For the past several years, Sean Kennedy, a Loyola law professor and his students noticed a troubling pattern forming within the Los Angeles County Sheriff’s Department and its well-documented deputy gang problem.
A sheriff downplays or denies the problem of the deputy cliques.
A scandal erupts, usually from a lawsuit or reporting by the Los Angeles Times, exposing one of the deputy gangs and alleged misconduct like lying in court or during investigations.
The sheriff pledges to investigate the issue.
The findings of those investigations — such as those promised by former sheriffs like John Scott and Jim McDonnell — are never released to the public.
And the gangs, some of whom have a history of violence and harassment toward fellow department employees and members of the public, live on in relative secrecy.

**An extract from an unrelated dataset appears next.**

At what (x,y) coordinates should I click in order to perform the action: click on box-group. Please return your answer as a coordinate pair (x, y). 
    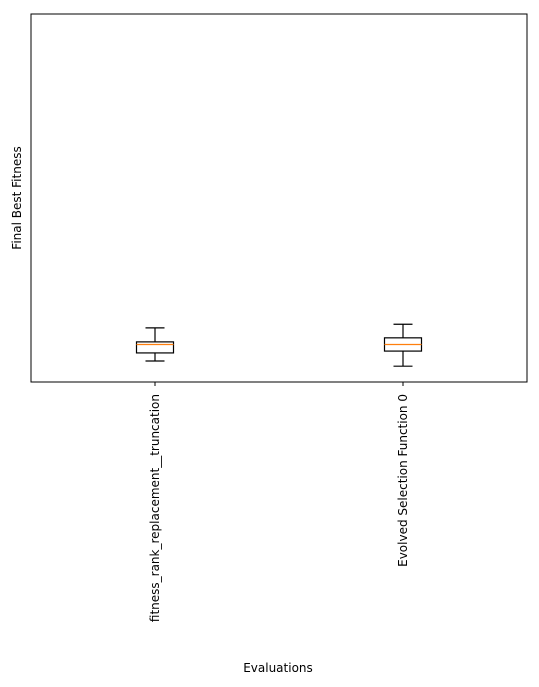
    Looking at the image, I should click on (279, 345).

Despite a growing list of allegations of misconduct by deputy gangs revealed in various commission reports and external investigations, Kennedy, who is also a member of the Sheriff’s Civilian Oversight Commission, said the Sheriff’s Department has struggled to address the issue within its ranks.
To move the needle toward more answers, Kennedy and his students wanted to create a single document that lays out all that is known — including from findings from federal commissions, county inspector general reports, civilian commission hearings, court documents, news articles, interviews with former deputies — about the department’s deputy gangs.

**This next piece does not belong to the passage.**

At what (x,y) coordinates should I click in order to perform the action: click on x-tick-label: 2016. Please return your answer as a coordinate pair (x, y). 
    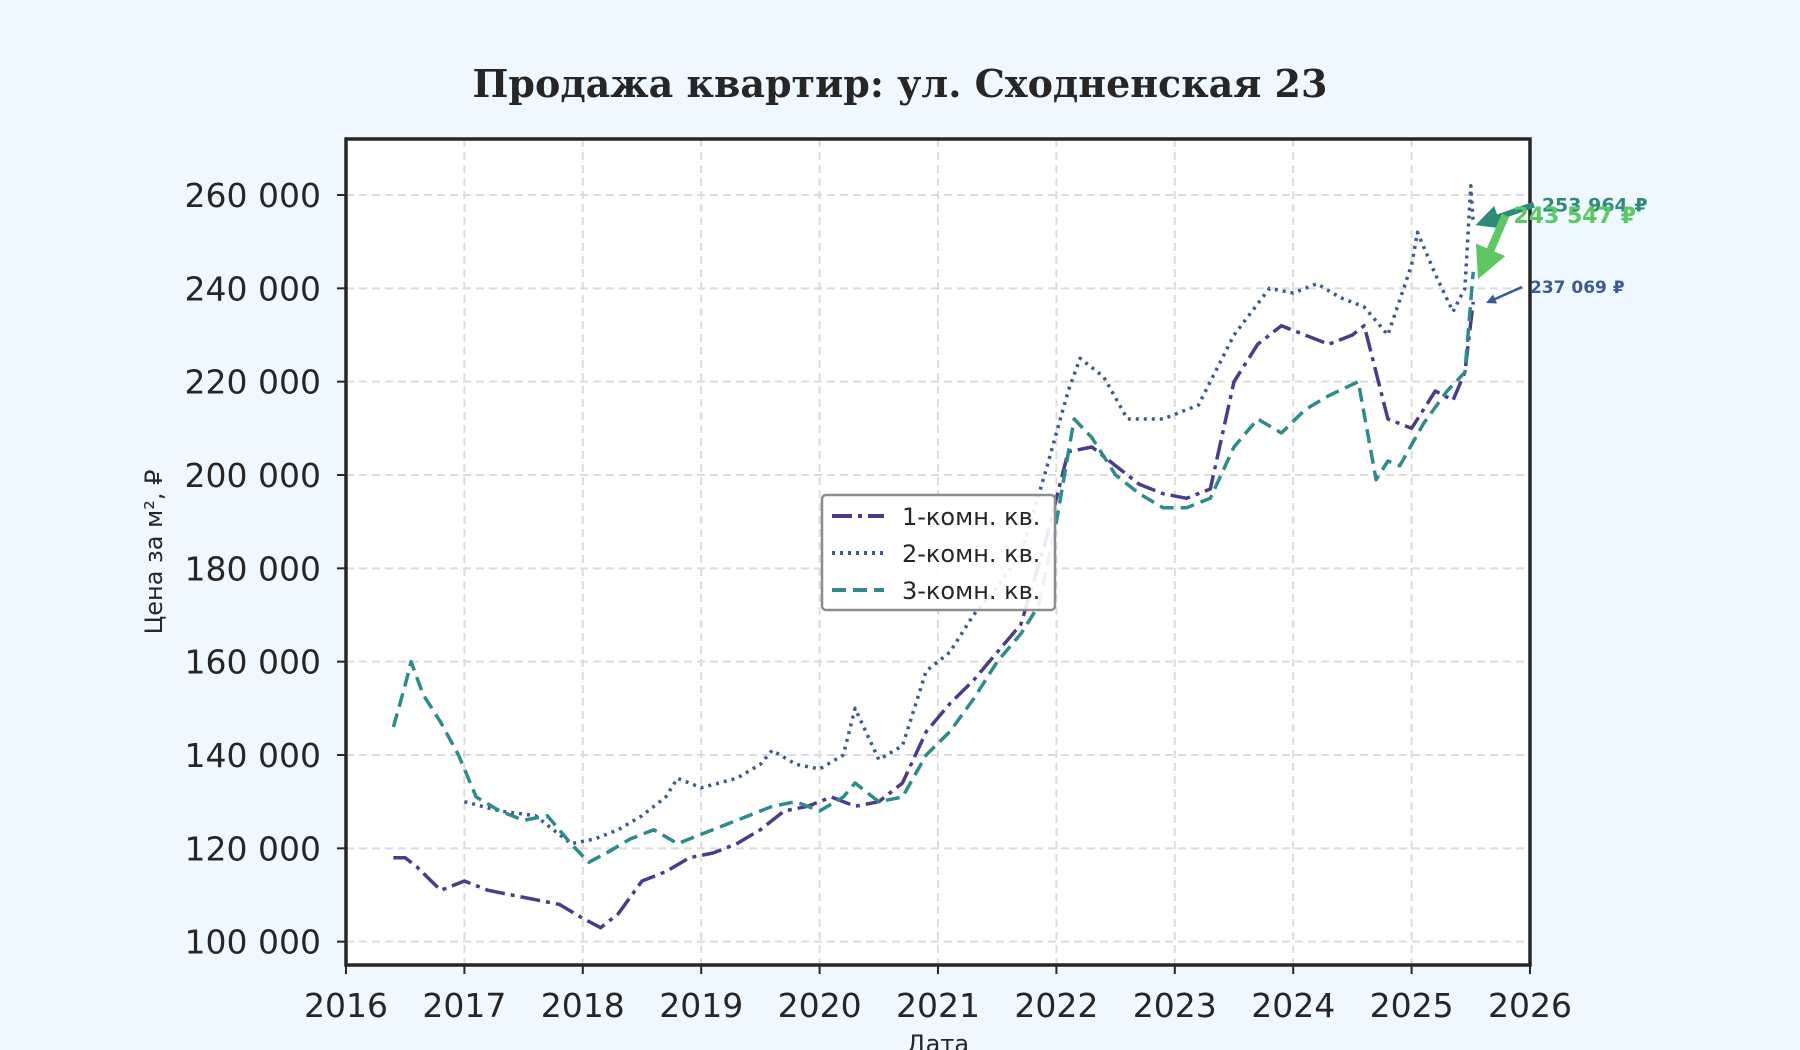
    Looking at the image, I should click on (346, 1006).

After 24 months, the report was published Wednesday, and documents at least 18 deputy gangs or cliques that are suspected to have been operating within the Sheriff’s Department for the past 50 years.
“There have been so many pledges to get to the bottom of this issue that go nowhere,” Kennedy said. “They’ve been actively hidden too long.”

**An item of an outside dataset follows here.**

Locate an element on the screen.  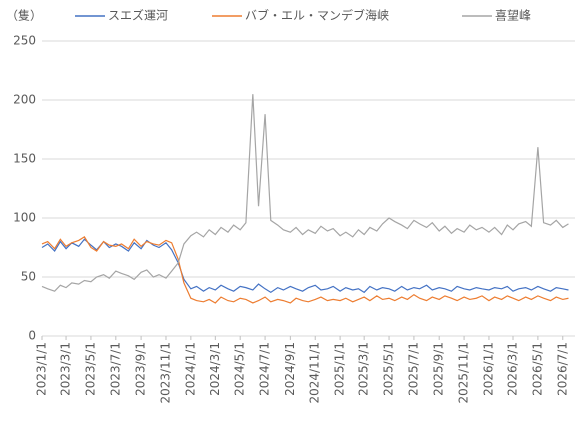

Sheriff Alex Villanueva introduced a new policy in August, banning deputies from forming and participating in cliques and sub-groups. He also committed to investigating allegations of a deputy gang controlling the Sheriff’s Compton Station. The department said Wednesday a study looking at deputy gangs, conducted by the Rand Corporation, is set to wrap up in the next few months. The FBI also has ongoing probes into the department’s gangs.
The Sheriff’s Department called the Loyola Law School report “non-peer-reviewed,” leaning on “non-academically acceptable citations and unproven allegations as a primary basis for content.
“The Department will examine the report and extrapolate everything which may be helpful towards positive organizational change,” the Sheriff’s Department said Wednesday through a spokesman.
“The totality of the evidence, when viewed as a whole is very strong, that there is a longstanding, internal gang problem that goes unaddressed in the department,” Kennedy said, responding to the department’s comments. For accuracy, Kennedy said he ran the finalized report by five former high-ranking Sheriff’s Department officials who recently retired.
Some of the gangs profiled in the report have been inactive for decades. Others are characterized more as subgroups with no evidence of gang-like activity.